All inoculation and incubation procedures were conducted in an anaerobic chamber, and the experiments were performed in triplicate.
To visualize biofilm formation by SEM (Test 1), the coupons were rinsed with a synthetic seawater solution (NaF 0.003%, SrCl2.6H2O 0.002%, H3BO3 0.03%, KBr 0.1%, KCl 0.7%, CaCl2 1.113%, Na2SO4 4%, MgCl2·6H2O 10.78%, NaCl 23.5%, NaSiO3·9H2O 0.02%, Na2EDTA 0.01% and NaHCO3 0.2%, pH 7.5), fixed with 2.5% glutaraldehyde (w/v) in 0.1 M cacodylate buffer (pH 7.2) and kept for 24 h at 4 °C. Then, the coupons were rinsed three times with the same cacodylate buffer for 10 min, dehydrated in ethanol solutions of increasing concentration (30, 50, 70 and 90%) and washed three times in 100% ethanol for 10 min at each step. After this step, the coupons were chemically dried by immersion in a 50% HMDS solution (hexamethyldisilazane solvent – Sigma) for 3 min.30 Finally, the samples were mounted on stubs, and coupon surfaces were sputter coated (Balzers SCD-040) with a 15 nm gold layer. The samples were then examined with a FEI QUANTA 250 microscope (FEI Company, Netherlands).

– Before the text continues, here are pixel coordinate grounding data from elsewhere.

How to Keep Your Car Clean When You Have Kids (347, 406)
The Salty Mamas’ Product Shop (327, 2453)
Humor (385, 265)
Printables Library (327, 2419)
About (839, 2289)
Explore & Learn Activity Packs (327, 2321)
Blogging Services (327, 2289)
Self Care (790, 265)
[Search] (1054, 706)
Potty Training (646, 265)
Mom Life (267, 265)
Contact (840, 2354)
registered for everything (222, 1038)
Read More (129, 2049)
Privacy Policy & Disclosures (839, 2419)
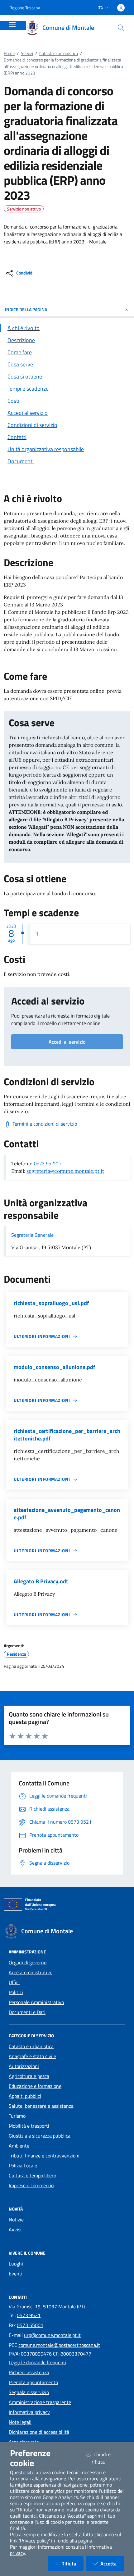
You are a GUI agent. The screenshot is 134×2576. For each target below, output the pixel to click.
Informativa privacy (29, 2412)
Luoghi (16, 2263)
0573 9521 (29, 2315)
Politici (16, 1992)
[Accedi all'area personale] (121, 7)
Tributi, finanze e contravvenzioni (44, 2155)
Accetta (112, 2563)
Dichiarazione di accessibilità (39, 2432)
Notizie (16, 2219)
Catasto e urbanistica (58, 53)
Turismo (17, 2116)
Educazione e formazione (35, 2086)
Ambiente (19, 2145)
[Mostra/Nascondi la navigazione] (12, 24)
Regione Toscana (24, 7)
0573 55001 (30, 2325)
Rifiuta (72, 2563)
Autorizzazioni (24, 2066)
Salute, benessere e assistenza (41, 2106)
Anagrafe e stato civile (32, 2056)
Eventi (15, 2273)
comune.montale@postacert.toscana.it (59, 2345)
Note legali (20, 2422)
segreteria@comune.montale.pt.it (65, 1171)
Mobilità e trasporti (29, 2125)
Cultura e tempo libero (32, 2175)
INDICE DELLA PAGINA (26, 309)
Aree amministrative (30, 1972)
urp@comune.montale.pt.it (52, 2335)
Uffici (14, 1982)
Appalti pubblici (25, 2096)
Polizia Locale (23, 2165)
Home (9, 53)
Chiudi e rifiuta (106, 2458)
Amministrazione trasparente (40, 2402)
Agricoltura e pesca (29, 2076)
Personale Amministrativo (36, 2002)
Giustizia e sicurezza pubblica (39, 2135)
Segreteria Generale (32, 1235)
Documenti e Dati (27, 2012)
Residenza (16, 1654)
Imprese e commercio (31, 2185)
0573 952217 (47, 1163)
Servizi (27, 53)
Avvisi (15, 2229)
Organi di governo (27, 1962)
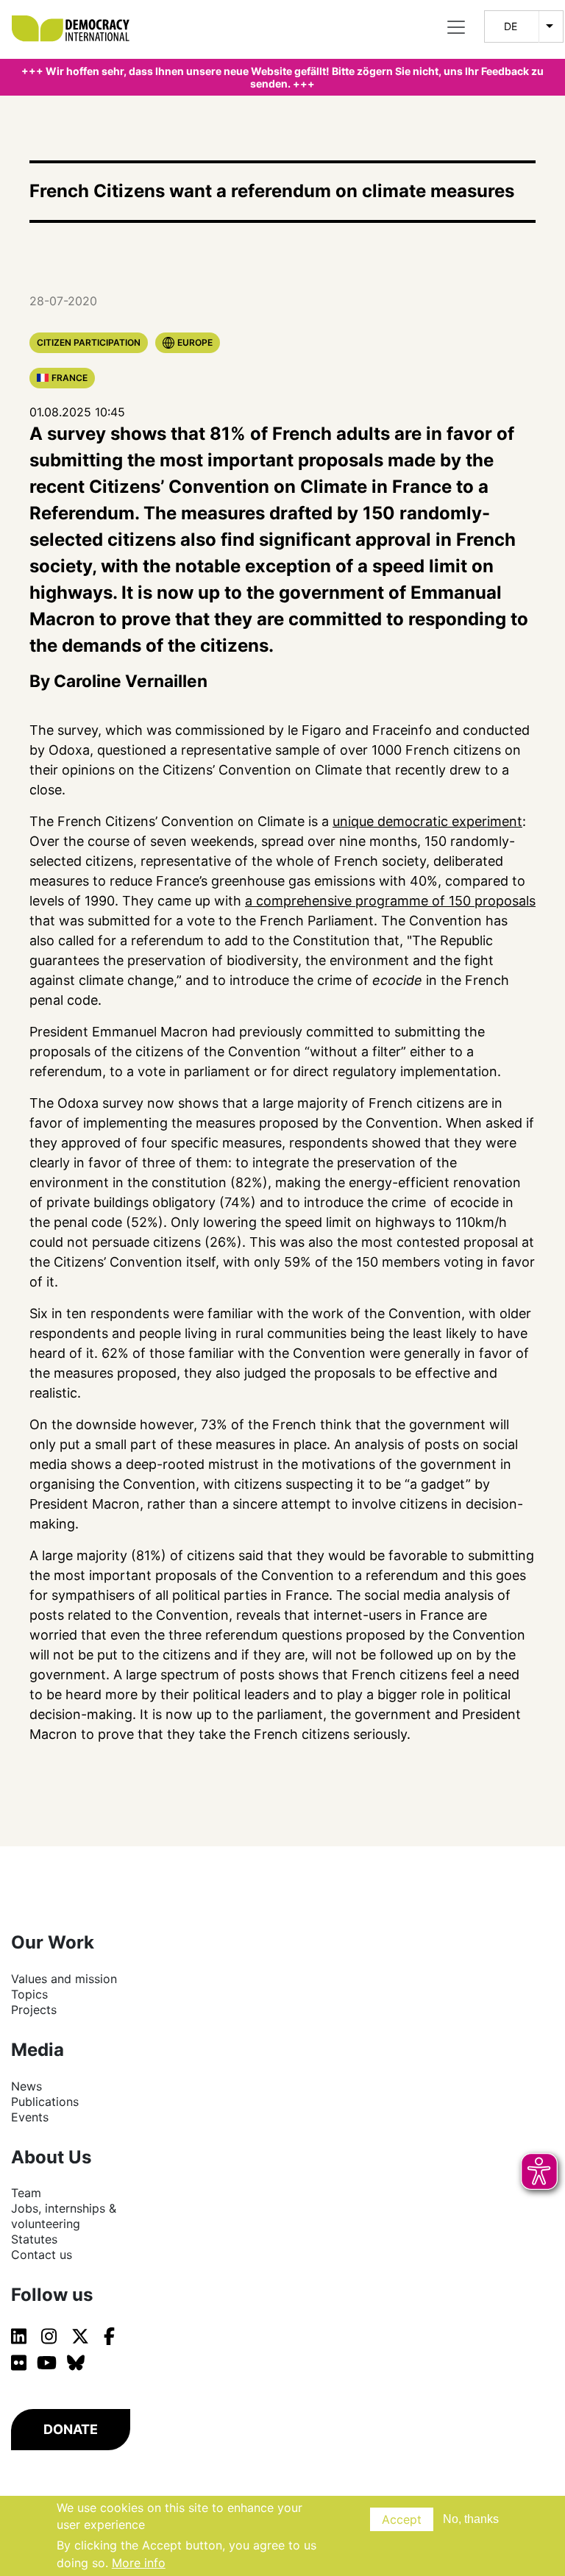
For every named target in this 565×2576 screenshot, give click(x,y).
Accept (402, 2519)
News (26, 2086)
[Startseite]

The surface corrosion (Test 2) and coupon weight loss were analyzed. To remove any adherent bacteria, the coupons were scraped with a sterile wooden stick in sterile glass bottles with 9 mL of a reducing solution. For the weight loss test, the coupon surfaces were cleaned (washed in acid, neutralized with sodium bicarbonate, rinsed in water and acetone, and dried in an air stream) as described by Nemati et al.15 The determination of the exact weight of the coupons was carried out just before starting and after finishing the experiments. The coupon weight (in grams) was determined by using an electronic balance (Bioprecisa, model FA2104N). To calculate the weight loss resulting from corrosion, the weight of the coupon at the end of the experiments and after cleaning was subtracted from the original weight of the coupon. The corrosion rate (CR) of carbon steel coupons for each experiment (including the controls) was calculated and is expressed in mm/year,31 using 7.84 g/cm3 as the density of carbon steel. A two-sample t test was performed on the treated and control coupons.32 In addition, after the coupon surfaces were scraped and cleaned,15 they were gold coated and examined by SEM (FEI QUANTA 250 microscope) to observe their corrosion patterns. The images were acquired at a resolution of 7192 × 3090 pixels.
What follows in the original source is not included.